▸ **Reading text**
++++++++++

Postby kite » Thu Jul 24, 2008 11:35 pm

If our Jerry is talking through his h**e, will he do us all a faviour and resign?
If he is right I will vote for him again next time around……
………..

Cork Airport rejects claims of business slump

By Eoin English
CORK Airport strongly rejected claims last night of a slump in business.


Just a week after the release of record passenger figures, Fine Gael Senator Jerry Buttimer said he has received figures which show that in the past 12 months:

* the airport’s retail revenue has fallen by 12%;

* its car park revenue is down 16%;

* and airport operations are down 4% compared with this time last year.

Mr Buttimer said the figures were presented to the Cork Airport Authority this week and point to a financial crisis caused by continuing uncertainty about the airport’s debt levels and its battle to secure independence from the Dublin Airport Authority (DAA).

The CAA has submitted a draft business plan to the Department of Transport, factoring in its controversial decision to accept €113 million in debt.

However, significant issues need to be clarified before a final plan can be prepared.

++++++++++

▸ **Stated problem A**
Recast the listing, from its first line through the line containing "From the cell", inclusive, as a Markdown table with the columns Row and Entry, one line per row. Omit the pictures.
The forum post and the listing after it come from unrelated sources.

++++++++++

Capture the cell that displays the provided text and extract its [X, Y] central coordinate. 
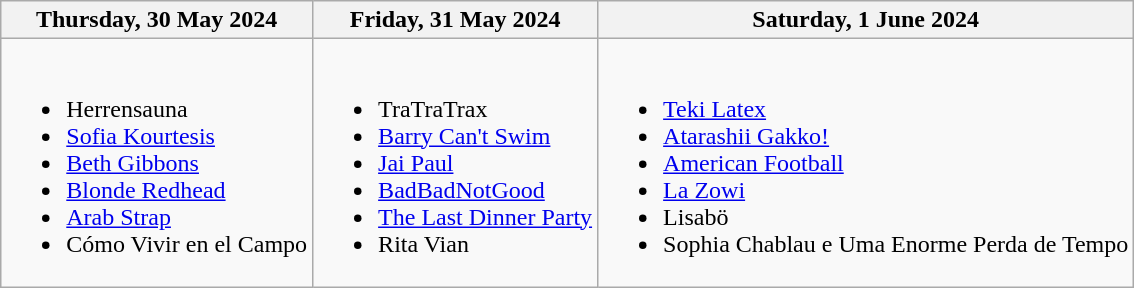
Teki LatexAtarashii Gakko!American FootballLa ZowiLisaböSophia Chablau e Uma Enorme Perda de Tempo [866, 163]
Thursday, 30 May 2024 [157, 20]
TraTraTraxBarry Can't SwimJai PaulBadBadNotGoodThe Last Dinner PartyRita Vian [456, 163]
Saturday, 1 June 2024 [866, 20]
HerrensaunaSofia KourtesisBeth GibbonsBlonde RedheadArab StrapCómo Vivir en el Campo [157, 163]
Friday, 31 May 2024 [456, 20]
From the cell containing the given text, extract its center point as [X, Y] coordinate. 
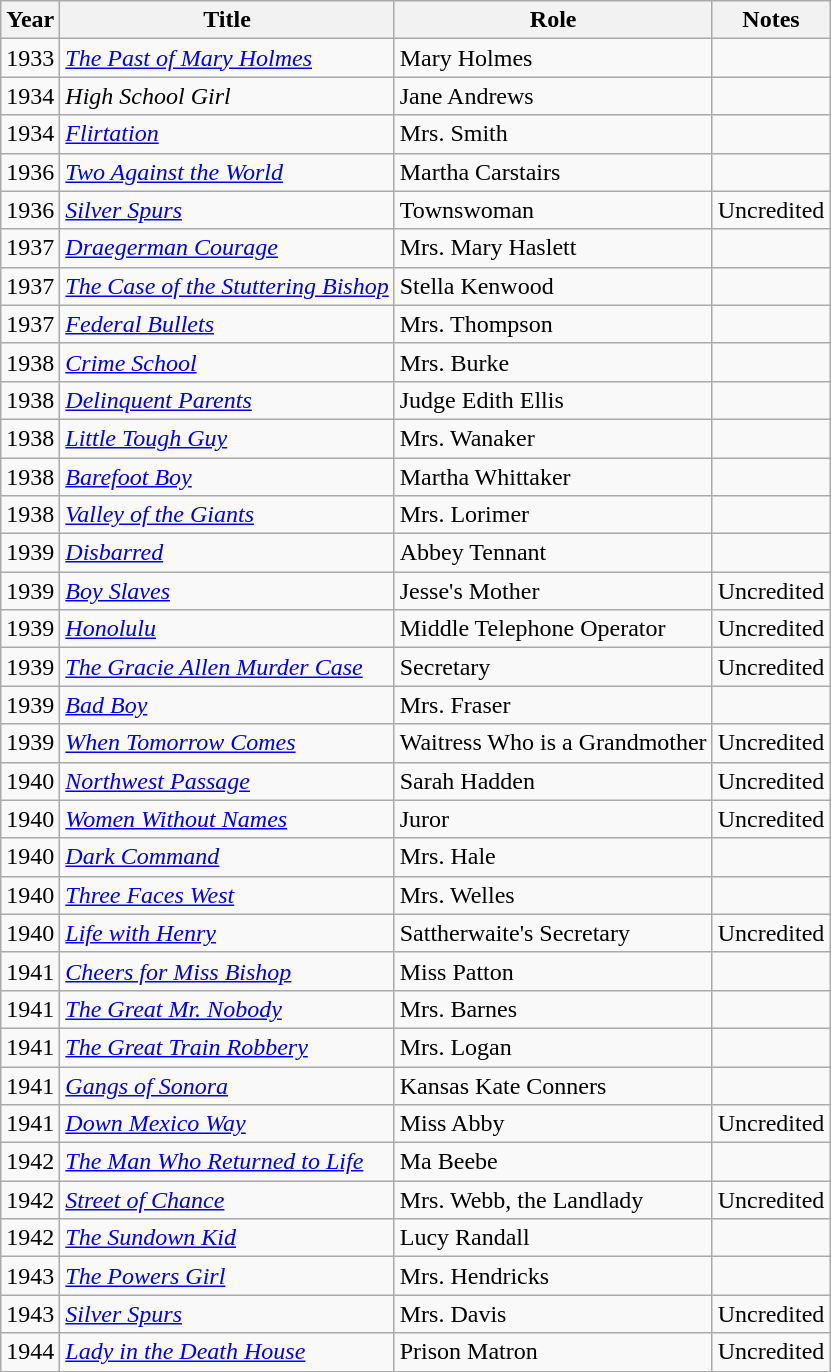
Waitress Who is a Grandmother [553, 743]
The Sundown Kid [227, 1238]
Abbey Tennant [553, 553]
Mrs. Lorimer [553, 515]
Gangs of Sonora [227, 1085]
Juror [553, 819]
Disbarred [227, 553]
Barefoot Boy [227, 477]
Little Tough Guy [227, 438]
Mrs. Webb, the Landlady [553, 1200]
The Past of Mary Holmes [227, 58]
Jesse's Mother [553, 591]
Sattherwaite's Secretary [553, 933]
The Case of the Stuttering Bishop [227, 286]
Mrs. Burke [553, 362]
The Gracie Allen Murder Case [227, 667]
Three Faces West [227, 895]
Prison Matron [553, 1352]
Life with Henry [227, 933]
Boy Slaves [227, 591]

++++++++++

▸ **Stated problem B**
Print the forum post between "Mr Buttimer said" and "Airport Authority (DAA).", inclusive.

▸ **Problem solution A**
| Row | Entry |
|---|---|
| 1 | Capture the cell that displays the provided text and extract its [X, Y] central coordinate.  |
| 2 | Teki LatexAtarashii Gakko!American FootballLa ZowiLisaböSophia Chablau e Uma Enorme Perda de Tempo [866, 163] |
| 3 | Thursday, 30 May 2024 [157, 20] |
| 4 | TraTraTraxBarry Can't SwimJai PaulBadBadNotGoodThe Last Dinner PartyRita Vian [456, 163] |
| 5 | Saturday, 1 June 2024 [866, 20] |
| 6 | HerrensaunaSofia KourtesisBeth GibbonsBlonde RedheadArab StrapCómo Vivir en el Campo [157, 163] |
| 7 | Friday, 31 May 2024 [456, 20] |
| 8 | From the cell containing the given text, extract its center point as [X, Y] coordinate.  |

▸ **Problem solution B**
Mr Buttimer said the figures were presented to the Cork Airport Authority this week and point to a financial crisis caused by continuing uncertainty about the airport’s debt levels and its battle to secure independence from the Dublin Airport Authority (DAA).